In an article entitled "15 arrested over assemblies broke public security law" published in China Daily (Hong Kong edition) on 23 April, I was misquoted as saying that "the 15 public figures arrested on Saturday on suspicion of organizing or participating in unauthorized assemblies last year have definitely broken Hong Kong's public security law". This is definitely a misquote.
The article was based on an interview conducted in Cantonese earlier this week. During the interview, I never said anything in Cantonese that can be translated as "the persons concerned have definitely broken Hong Kong’s public security law". Instead, I tried to explain that under the Public Order Ordinance (Cap 245), there are different offences such as organising or participating in an ‘unauthorized assembly’, an ‘unlawful assembly’, and a riot. The threshold (in terms of evidence) for conviction for ‘unauthorized assembly’ is not high, because unlike in the two latter cases, there is no need for the prosecution to prove that the assembly involved any public disorder, breach of the peace or violence, or risk of public disorder or breach of the peace or of violence breaking out. All that the prosecution has to prove is that the assembly was unauthorized because no prior notification had been given to the police.

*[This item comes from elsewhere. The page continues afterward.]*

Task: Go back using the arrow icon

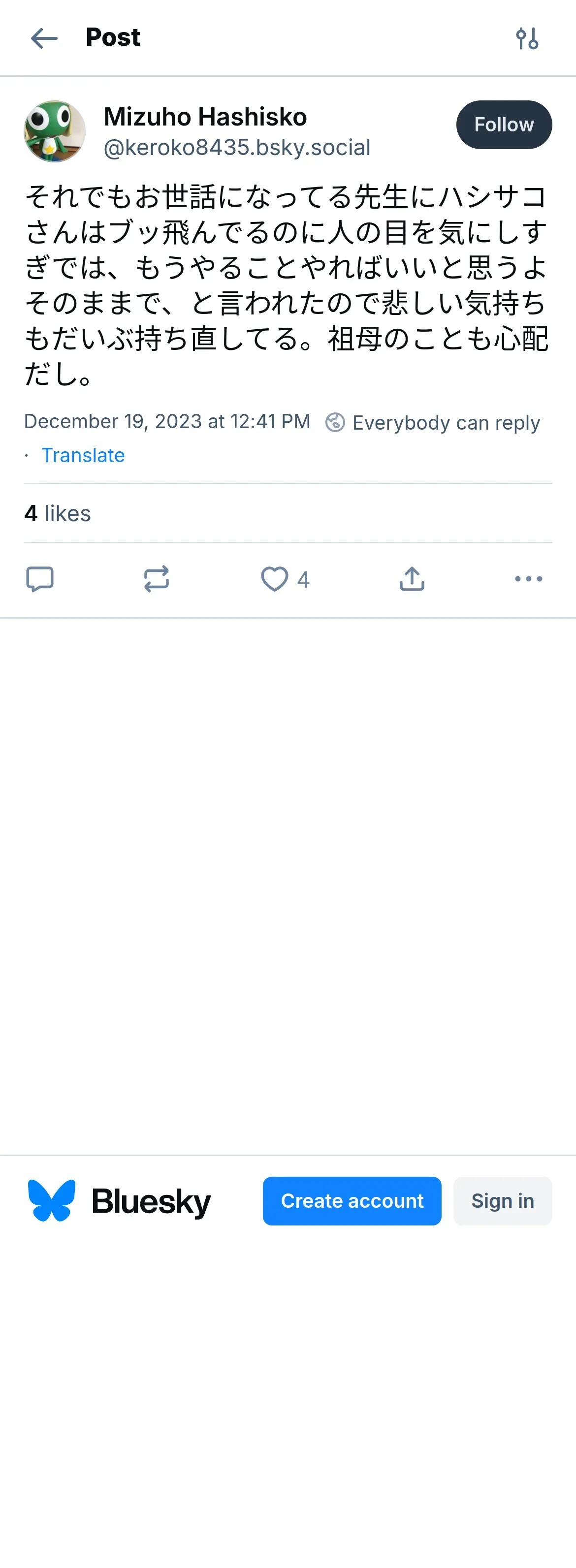Action: (x=44, y=38)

It is unfortunate the above legal points which I made at the interview were not reported in the article, and instead there was the misquote mentioned above. For more information on the offences of authorized assembly, unlawful assembly and rioting, reference can be made to sections 17A, 18, and 19 of the Public Order Ordinance (Cap 245). The offence of 'unauthorized assembly' was recently considered by the Court of Appeal in Kwok Wing Hang v Chief Executive in Council  HKCA 192, -. The elements of the offences of unlawful assembly and rioting and their constitutionality were considered in HKSAR v Leung Tin Kei  HKCFI 2715.